PASSAGE.

start

Understanding the Code

  • struct cb
    - A "continuous buffer". This is a power-of-2-sized ring implementation with methods paralleling typical memory allocator routines. Allocations return a
    cb_offset_t
    into the ring, which can be dereferenced to a raw pointer via
    cb_at()
    . Such raw pointers into this ring can become invalid due to resizing: if allocations within the
    struct cb
    exceed the available size, it will resize to the next larger power-of-2 size (and call a
    cb_on_resize_t
    callback, allowing a rewrite of raw pointers to be implemented).
  • cb_offset_t
    - A location within the
    struct cb
    ring. These follow Serial Number Arithmetic, so must be compared with
    cb_offset_cmp()
    instead of standard comparison operations.
  • struct cb_region
    - A subregion of a
    struct cb
    within which allocations can be made. (NOTE: This is a separate concept to the garbage collector's A/B/C regions which are implicit ranges of
    cb_offset_t
    .)
  • struct cb_bst
    - A partially-persistent red-black tree implementation. (The partial persistence feature is not leveraged in this POC.)
  • struct structmap
    - An O(log32(n))
    uint64_t->uint64_t
    map. Used primarily to map the
    ObjID
    integers of
    Obj
    allocations to their
    cb_offset_t
    locations. This structure was inspired by Phil Bagwell's Ideal Hash Tries, a.k.a. "Hash Array Mapped Trees (HAMT)", however it removes the hashing and the dense packing.
  • ObjID
    a unique ID for an allocation of an
    Obj
    , which is a structure the GC will be responsible for collecting/compacting. These are generated in
    objtable_add()
    , which is primarily invoked through
    assignObjectToID()
    upon the creation of
    Obj
    s. These are resolved via
    objtable_lookup()
    , usually through an
    OID::clip()
    or
    OID::mlip()
    .
  • A key concept is being able to adequately size the newB
    cb_region
    which the GC thread will use as a destination for its compaction of live objects. A confounding factor is the padding needed to fulfill alignment concerns of objects, and how the needed padding may fluctuate depending on order of allocations. All objects therefore overestimate their size by including their maximal alignment needs, in patterns that look like the following:
    sizoef(struct X) + alignof(struct X) - 1
    .

end

CHALLENGE A.
Arrange the listing as a numbered list, leaving out blank lines, from its first line through the line containing "coord(347,526)", inclusive.

PROVIDED RECORDS.

start

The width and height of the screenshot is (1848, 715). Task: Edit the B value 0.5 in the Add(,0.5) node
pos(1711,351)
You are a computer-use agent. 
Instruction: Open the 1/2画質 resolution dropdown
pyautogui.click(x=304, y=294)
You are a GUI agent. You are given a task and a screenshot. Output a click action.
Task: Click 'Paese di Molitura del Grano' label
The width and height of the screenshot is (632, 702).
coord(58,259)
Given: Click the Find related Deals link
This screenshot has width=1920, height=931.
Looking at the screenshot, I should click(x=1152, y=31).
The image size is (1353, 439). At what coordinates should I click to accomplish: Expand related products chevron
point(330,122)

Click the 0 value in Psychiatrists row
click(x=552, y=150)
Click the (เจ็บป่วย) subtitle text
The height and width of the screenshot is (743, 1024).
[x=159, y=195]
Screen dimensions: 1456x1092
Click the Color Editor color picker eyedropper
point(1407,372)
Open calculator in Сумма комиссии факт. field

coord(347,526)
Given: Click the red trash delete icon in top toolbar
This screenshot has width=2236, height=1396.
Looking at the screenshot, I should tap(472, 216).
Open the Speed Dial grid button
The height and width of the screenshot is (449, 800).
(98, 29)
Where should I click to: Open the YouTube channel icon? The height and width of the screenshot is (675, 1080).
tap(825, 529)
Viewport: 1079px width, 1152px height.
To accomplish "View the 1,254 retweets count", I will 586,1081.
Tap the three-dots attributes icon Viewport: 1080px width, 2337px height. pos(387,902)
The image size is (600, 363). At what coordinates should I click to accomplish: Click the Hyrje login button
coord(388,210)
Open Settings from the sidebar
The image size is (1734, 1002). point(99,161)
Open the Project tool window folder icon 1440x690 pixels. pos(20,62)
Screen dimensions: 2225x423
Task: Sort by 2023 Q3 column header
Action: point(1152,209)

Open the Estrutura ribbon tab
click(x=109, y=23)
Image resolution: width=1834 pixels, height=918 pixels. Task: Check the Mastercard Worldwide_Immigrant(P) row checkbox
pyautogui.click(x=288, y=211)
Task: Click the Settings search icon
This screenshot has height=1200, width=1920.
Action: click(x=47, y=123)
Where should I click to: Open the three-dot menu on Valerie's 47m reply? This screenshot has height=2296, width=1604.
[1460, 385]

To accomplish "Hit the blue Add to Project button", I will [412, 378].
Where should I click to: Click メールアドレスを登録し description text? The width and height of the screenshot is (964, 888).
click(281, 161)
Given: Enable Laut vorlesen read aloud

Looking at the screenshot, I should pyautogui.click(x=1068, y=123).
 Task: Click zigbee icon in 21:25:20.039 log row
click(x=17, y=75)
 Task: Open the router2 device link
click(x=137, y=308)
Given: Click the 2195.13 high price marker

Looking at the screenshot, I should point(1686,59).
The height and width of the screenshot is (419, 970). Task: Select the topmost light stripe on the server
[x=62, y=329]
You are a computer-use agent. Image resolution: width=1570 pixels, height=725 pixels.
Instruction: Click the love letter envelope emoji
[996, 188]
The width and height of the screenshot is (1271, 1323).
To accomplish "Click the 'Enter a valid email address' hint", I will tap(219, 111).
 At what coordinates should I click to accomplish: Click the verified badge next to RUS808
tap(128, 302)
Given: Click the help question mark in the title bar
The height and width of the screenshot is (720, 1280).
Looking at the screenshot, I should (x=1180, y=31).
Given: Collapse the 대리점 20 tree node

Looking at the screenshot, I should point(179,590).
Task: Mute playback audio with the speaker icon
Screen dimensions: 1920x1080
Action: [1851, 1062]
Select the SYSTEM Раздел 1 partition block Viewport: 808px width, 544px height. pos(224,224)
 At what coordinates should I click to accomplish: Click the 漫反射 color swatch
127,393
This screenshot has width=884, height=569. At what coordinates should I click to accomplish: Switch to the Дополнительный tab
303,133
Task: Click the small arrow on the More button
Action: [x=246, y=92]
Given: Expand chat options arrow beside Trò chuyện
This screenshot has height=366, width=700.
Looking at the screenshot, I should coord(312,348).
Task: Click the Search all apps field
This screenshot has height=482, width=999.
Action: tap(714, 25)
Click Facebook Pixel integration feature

end

CHALLENGE B.
Reproduce the code overview word for word from "uint64_t->uint64_t" through "objtable_add()", inclusive.

TASK SOLUTION A.
1. The width and height of the screenshot is (1848, 715). Task: Edit the B value 0.5 in the Add(,0.5) node
2. pos(1711,351)
3. You are a computer-use agent. 
4. Instruction: Open the 1/2画質 resolution dropdown
5. pyautogui.click(x=304, y=294)
6. You are a GUI agent. You are given a task and a screenshot. Output a click action.
7. Task: Click 'Paese di Molitura del Grano' label
8. The width and height of the screenshot is (632, 702).
9. coord(58,259)
10. Given: Click the Find related Deals link
11. This screenshot has width=1920, height=931.
12. Looking at the screenshot, I should click(x=1152, y=31).
13. The image size is (1353, 439). At what coordinates should I click to accomplish: Expand related products chevron
14. point(330,122)
15. Click the 0 value in Psychiatrists row
16. click(x=552, y=150)
17. Click the (เจ็บป่วย) subtitle text
18. The height and width of the screenshot is (743, 1024).
19. [x=159, y=195]
20. Screen dimensions: 1456x1092
21. Click the Color Editor color picker eyedropper
22. point(1407,372)
23. Open calculator in Сумма комиссии факт. field
24. coord(347,526)

TASK SOLUTION B.
uint64_t->uint64_t
    map. Used primarily to map the
    ObjID
    integers of
    Obj
    allocations to their
    cb_offset_t
    locations. This structure was inspired by Phil Bagwell's Ideal Hash Tries, a.k.a. "Hash Array Mapped Trees (HAMT)", however it removes the hashing and the dense packing.
  • ObjID
    a unique ID for an allocation of an
    Obj
    , which is a structure the GC will be responsible for collecting/compacting. These are generated in
    objtable_add()